Después de traspasar la angosta boca del cenote, las paredes se abrían hasta formar una cúpula inmensa, similar al interior de una catedral donde las raíces de los árboles se abrían paso entre las rocas buscando el agua. Tras atravesar el orificio (de forma rectangular, probablemen­te una representación de las cuatro esquinas del universo de los mayas), el rayo de luz solar danzaba como una llamarada de fuego sobre las delicadas e intrincadas estalactitas circundantes. También la superficie del agua pareció inflamarse al contacto con la luz, y más abajo, las aguas normalmente oscuras adquirieron una espectacular transparencia de color turquesa. Los rayos solares penetraban tan cerca de la perpendicular que Montero comprendió que la víspera, en el momento del cenit absoluto, un pilar luminoso totalmente vertical habría caído a plomo en el agua. Sintió un profundo sobrecogimiento.

En las dos últimas décadas los arqueólogos han empezado a estudiar a fondo el papel que las cuevas, el sol cenital y los cenotes desempeñaron en las creencias y la cosmovisión de los antiguos mayas de Yucatán. Sabían que para los mayas estas grutas eran puertas de acceso a un mundo sobrenatural habitado por Chac, el dios de la lluvia vivificadora, pero hasta hace poco no se ha empezado a entender de qué mo­­do condicionaron su arquitectura y urbanismo.

En 2010 De Anda, que para entonces ya había buceado en decenas de cenotes, empezó a explorar Holtún invitado por Rafael Cobos, un reputado arqueólogo que se ha dedicado a investigar y cartografiar los cientos de antiguas estructuras, promontorios y pozos de la región de Chichén Itzá. De Anda también contaba con la colabora­ción del Instituto Nacional de Antropología e Historia. Mientras inspeccionaba las paredes del pozo a pocos metros por debajo de la superficie del agua, su cabeza topó con un saliente. Con asombro comprobó que se trataba de una repisa natural de roca en la que había una ofrenda consistente en un cráneo humano, piezas de cerámica, el cráneo de un perro, huesos de ciervo y un cuchillo de doble filo que probablemente se usaba para sacrificios, todo colocado allí con esmero siglos atrás. Su linterna frontal reveló en las profundidades del cenote la presencia de columnas rotas, una talla de un jaguar antropomorfo y una figura similar a uno de los hombrecillos de piedra del Templo de los Guerreros de Chichén Itzá, esculpidos de tal modo que parecen sostener el cielo. Aquel pozo abierto en medio de un maizal era a todas luces un lugar sagrado.

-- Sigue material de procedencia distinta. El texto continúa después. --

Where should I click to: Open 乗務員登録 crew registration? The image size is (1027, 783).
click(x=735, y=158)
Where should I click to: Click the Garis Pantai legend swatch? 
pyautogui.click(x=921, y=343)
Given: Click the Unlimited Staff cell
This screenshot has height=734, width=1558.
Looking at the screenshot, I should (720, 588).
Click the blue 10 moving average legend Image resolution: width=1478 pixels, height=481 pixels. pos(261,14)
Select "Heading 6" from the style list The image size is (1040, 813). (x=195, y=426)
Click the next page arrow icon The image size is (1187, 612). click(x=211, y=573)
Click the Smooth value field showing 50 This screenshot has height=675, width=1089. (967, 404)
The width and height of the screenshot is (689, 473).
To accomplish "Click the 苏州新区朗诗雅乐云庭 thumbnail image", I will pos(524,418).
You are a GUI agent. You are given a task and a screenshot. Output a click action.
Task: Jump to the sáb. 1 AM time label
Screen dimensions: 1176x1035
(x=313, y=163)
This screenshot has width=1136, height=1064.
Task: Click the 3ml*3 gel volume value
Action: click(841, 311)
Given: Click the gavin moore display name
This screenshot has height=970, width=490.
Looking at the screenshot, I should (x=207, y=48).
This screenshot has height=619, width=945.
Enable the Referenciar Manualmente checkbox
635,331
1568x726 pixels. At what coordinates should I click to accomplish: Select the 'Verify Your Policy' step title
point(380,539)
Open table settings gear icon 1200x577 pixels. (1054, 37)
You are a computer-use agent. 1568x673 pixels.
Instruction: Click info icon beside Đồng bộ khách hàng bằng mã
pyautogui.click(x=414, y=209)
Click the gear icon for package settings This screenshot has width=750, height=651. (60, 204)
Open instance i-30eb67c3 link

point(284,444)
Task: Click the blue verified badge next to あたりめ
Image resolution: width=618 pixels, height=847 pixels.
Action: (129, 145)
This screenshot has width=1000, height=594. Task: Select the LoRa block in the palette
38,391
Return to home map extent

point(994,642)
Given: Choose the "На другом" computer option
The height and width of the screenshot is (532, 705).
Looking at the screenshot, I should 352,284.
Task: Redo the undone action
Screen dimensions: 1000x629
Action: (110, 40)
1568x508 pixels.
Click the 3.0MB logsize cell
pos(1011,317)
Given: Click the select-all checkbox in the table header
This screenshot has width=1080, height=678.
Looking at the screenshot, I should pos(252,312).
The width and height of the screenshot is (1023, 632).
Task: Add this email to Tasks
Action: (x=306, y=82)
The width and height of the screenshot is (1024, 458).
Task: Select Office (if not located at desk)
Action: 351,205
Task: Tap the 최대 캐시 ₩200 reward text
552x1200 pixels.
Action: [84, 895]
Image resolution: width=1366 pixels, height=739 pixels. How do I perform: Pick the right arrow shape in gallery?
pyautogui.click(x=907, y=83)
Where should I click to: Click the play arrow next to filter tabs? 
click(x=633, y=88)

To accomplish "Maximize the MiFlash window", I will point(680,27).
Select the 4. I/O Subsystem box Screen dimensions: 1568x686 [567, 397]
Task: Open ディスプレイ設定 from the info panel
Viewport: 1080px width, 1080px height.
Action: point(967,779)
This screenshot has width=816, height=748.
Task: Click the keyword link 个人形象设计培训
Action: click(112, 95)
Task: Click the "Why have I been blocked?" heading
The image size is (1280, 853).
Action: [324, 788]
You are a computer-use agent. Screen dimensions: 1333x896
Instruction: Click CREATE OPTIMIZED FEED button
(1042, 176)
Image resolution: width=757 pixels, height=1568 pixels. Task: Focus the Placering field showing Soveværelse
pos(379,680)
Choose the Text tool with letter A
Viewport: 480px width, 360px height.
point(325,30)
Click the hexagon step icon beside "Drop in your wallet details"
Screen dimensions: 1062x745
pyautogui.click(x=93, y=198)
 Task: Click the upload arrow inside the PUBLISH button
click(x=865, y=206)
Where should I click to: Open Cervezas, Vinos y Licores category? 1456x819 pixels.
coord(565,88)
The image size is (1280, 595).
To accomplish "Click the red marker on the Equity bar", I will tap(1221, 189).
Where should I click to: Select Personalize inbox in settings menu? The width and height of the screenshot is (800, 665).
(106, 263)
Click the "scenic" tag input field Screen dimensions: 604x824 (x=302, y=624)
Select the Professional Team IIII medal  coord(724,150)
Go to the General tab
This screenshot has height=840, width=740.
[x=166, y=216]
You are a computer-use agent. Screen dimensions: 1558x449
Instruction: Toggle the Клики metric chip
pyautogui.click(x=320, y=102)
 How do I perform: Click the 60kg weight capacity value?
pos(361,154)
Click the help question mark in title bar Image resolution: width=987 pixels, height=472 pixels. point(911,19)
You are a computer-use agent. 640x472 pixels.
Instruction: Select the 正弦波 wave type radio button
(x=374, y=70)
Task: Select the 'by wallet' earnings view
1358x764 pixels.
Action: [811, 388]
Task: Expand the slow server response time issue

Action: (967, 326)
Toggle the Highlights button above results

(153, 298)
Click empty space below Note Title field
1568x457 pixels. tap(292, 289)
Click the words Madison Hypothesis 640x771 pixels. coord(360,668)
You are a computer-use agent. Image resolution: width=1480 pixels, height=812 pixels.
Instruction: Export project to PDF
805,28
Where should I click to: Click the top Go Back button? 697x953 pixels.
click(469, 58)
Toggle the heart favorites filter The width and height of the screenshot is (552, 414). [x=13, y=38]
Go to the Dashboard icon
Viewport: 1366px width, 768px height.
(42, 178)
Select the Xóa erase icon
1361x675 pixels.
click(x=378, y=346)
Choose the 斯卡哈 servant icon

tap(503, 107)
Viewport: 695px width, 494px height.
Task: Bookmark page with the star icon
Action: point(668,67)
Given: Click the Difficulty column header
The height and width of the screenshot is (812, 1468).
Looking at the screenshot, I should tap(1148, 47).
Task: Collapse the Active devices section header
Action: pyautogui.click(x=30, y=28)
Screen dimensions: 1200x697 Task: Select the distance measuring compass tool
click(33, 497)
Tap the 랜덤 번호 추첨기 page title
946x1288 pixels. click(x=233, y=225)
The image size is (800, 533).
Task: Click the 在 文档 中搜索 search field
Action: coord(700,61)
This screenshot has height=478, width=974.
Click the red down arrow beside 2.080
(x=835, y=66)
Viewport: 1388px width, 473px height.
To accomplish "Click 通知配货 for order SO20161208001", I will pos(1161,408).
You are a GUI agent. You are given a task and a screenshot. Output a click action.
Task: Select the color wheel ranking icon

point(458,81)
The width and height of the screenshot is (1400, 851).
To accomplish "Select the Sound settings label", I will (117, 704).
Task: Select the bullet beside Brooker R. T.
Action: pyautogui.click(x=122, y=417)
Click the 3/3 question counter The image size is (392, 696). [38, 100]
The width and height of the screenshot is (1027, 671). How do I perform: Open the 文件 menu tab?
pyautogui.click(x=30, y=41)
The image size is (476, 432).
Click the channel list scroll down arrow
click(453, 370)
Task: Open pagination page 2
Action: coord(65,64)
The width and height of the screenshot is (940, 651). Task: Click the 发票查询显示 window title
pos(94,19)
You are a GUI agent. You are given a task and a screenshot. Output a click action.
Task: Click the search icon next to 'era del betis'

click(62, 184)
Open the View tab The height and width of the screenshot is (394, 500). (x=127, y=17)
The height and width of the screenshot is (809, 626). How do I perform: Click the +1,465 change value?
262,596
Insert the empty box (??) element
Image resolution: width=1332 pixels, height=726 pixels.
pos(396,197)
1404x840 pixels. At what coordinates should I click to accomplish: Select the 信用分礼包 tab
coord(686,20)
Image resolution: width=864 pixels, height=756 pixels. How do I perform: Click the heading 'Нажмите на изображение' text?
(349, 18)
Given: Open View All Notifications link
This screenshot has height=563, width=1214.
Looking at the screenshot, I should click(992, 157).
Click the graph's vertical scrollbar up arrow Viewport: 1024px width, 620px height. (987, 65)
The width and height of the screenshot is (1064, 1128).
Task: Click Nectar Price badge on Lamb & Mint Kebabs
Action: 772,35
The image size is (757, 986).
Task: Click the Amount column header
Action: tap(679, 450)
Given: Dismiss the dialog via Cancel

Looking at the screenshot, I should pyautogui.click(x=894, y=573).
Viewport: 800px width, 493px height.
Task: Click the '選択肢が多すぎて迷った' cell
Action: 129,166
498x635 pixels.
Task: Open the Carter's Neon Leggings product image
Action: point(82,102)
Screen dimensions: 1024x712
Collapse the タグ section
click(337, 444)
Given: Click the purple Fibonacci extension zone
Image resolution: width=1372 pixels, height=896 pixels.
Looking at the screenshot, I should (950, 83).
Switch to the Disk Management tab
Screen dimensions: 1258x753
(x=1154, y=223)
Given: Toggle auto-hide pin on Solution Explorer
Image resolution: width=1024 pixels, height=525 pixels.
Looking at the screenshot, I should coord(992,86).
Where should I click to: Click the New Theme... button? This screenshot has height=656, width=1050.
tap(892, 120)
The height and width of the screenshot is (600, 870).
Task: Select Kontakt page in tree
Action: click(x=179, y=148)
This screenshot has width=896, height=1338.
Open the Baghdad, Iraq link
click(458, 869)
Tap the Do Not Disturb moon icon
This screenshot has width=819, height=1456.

Hoy, tres años más tarde, De Anda y Montero han descubierto no solo la relación entre el sol cenital y Holtún, sino también la influencia que al parecer tuvieron ese sol cenital y el cenote a la hora de emplazar y orientar la pirámide de El Castillo de Chichén Itzá. Ya se sabía que en el equinoccio de primavera una serpiente de luz solar desciende reptando por un lateral de la escalera central de la pirámide, un espectáculo al que todos los años asisten miles de turistas. Algunos de ellos se dan un paseo hasta el famoso Cenote Sagrado, cuya boca fue alimentada con quién sabe cuántos seres humanos y otras ofrendas durante siglos, cuando Chichén Itzá era una importante y floreciente ciudad-estado. A primera hora del 23 de mayo, el día del sol cenital, Montero había acudido a la pirámide central y descubrió que el sol, K’inich Ajaw, sale en perfecta coincidencia con la esquina nordeste de la pirámide. Horas después se pone en línea con la escalera occidental de la pirámide y el aparentemente anodino pozo de Holtún.